What is asked
Extract every line of the material below that contains the string "text", treating uppercase and lowercase letters as different.

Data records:

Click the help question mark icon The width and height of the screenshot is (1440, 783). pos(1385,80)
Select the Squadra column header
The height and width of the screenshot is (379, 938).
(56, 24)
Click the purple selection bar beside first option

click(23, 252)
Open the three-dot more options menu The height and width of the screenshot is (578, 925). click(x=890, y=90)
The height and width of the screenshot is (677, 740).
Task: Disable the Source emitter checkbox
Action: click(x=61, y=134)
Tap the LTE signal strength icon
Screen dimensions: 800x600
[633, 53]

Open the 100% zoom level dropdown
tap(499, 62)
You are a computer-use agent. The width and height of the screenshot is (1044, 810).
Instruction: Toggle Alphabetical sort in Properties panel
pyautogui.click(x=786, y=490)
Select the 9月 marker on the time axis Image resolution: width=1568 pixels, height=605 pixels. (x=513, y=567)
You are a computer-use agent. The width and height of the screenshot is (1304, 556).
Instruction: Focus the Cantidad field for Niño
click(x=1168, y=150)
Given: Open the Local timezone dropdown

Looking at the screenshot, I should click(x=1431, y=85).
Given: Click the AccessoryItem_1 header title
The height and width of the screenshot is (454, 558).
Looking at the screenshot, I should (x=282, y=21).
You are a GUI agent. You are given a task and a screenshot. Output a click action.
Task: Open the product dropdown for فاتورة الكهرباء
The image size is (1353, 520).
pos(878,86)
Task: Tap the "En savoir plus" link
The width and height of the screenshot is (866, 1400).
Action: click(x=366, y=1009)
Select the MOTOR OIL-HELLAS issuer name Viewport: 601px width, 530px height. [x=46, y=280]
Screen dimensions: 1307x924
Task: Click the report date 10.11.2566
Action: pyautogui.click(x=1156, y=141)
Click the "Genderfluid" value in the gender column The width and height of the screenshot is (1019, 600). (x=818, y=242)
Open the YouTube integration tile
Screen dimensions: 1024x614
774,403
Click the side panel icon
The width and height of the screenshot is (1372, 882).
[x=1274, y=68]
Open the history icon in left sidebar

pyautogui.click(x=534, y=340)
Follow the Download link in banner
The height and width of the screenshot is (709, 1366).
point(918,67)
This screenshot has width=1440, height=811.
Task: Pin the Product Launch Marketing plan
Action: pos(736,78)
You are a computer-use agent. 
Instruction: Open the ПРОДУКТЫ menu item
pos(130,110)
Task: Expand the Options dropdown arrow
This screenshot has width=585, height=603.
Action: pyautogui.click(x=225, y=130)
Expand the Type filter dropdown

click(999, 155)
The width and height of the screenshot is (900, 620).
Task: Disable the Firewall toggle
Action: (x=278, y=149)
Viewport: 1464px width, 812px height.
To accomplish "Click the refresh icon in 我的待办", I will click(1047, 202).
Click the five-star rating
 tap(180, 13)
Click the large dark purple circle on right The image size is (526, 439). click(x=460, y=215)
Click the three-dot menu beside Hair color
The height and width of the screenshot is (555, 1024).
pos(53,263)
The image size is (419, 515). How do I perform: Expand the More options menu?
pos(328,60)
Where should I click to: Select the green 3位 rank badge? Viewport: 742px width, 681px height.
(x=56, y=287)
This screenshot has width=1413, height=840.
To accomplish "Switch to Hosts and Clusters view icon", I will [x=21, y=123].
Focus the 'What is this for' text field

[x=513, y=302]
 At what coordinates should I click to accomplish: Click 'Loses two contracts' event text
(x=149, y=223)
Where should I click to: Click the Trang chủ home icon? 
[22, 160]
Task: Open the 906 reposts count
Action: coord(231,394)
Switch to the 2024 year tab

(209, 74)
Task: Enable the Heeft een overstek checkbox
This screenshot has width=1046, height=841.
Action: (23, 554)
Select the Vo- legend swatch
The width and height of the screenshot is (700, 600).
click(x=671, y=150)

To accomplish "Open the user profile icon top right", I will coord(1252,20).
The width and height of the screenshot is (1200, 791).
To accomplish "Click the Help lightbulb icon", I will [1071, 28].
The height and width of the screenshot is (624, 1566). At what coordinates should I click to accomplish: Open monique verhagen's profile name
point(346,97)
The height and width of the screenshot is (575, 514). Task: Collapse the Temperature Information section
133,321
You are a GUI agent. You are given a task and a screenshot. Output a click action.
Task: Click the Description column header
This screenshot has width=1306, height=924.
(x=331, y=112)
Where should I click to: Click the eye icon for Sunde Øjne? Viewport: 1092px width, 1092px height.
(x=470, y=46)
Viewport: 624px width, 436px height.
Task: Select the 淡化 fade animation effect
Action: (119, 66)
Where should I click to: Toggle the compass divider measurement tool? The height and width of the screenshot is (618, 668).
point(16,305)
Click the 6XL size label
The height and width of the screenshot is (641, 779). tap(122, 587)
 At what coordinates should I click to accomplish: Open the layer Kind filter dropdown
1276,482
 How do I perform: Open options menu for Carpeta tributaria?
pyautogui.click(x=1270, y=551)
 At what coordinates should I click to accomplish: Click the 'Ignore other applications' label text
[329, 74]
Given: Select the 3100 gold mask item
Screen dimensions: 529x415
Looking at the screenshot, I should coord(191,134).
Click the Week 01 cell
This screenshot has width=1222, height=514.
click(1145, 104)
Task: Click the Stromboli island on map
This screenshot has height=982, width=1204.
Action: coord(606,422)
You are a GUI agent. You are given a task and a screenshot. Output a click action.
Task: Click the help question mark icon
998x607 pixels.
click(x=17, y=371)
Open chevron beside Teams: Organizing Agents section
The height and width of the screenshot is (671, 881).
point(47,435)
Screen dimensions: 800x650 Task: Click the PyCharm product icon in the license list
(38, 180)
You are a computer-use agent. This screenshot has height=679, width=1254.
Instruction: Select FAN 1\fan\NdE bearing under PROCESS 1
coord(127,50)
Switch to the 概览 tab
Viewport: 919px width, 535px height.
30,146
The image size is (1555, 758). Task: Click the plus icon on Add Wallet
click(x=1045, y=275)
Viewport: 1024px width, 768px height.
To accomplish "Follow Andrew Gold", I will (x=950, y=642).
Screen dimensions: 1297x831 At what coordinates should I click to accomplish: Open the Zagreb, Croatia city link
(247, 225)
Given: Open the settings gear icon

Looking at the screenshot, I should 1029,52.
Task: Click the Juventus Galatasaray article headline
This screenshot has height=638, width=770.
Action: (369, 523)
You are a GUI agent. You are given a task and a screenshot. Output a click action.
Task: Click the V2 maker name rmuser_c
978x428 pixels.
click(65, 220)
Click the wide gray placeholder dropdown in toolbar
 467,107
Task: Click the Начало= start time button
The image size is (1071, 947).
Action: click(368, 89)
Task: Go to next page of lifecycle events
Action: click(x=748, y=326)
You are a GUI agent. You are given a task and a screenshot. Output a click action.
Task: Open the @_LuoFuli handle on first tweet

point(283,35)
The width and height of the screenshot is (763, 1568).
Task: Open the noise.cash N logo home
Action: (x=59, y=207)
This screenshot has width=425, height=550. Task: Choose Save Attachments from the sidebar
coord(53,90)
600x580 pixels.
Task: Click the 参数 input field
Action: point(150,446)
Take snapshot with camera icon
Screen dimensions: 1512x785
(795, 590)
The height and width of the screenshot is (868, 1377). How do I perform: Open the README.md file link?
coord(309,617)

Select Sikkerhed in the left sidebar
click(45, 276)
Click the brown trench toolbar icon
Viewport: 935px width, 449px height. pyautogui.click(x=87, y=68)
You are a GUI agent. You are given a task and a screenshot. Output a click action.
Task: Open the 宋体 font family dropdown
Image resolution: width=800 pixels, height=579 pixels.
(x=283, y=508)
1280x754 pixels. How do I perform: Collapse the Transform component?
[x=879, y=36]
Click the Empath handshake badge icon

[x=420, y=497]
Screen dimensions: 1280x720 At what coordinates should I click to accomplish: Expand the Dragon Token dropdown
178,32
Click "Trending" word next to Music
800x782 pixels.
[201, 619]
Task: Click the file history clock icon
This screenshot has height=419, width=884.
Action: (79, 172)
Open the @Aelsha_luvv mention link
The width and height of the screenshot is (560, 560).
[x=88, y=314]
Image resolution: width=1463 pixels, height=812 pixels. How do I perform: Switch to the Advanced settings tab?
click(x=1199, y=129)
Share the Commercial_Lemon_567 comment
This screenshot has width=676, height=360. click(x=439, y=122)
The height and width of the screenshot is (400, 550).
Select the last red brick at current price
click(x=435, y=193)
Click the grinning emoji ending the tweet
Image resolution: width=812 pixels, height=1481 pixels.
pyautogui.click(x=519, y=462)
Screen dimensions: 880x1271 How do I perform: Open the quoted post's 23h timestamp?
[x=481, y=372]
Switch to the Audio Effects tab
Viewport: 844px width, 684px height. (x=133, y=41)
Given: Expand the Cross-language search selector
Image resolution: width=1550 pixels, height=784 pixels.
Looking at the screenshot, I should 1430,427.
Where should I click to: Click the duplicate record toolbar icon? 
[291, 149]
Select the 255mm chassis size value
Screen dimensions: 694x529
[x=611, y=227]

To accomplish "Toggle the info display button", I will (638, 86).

Exercise answer
Focus the 'What is this for' text field
 At what coordinates should I click to accomplish: Click 'Loses two contracts' event text
 At what coordinates should I click to accomplish: Click the 'Ignore other applications' label text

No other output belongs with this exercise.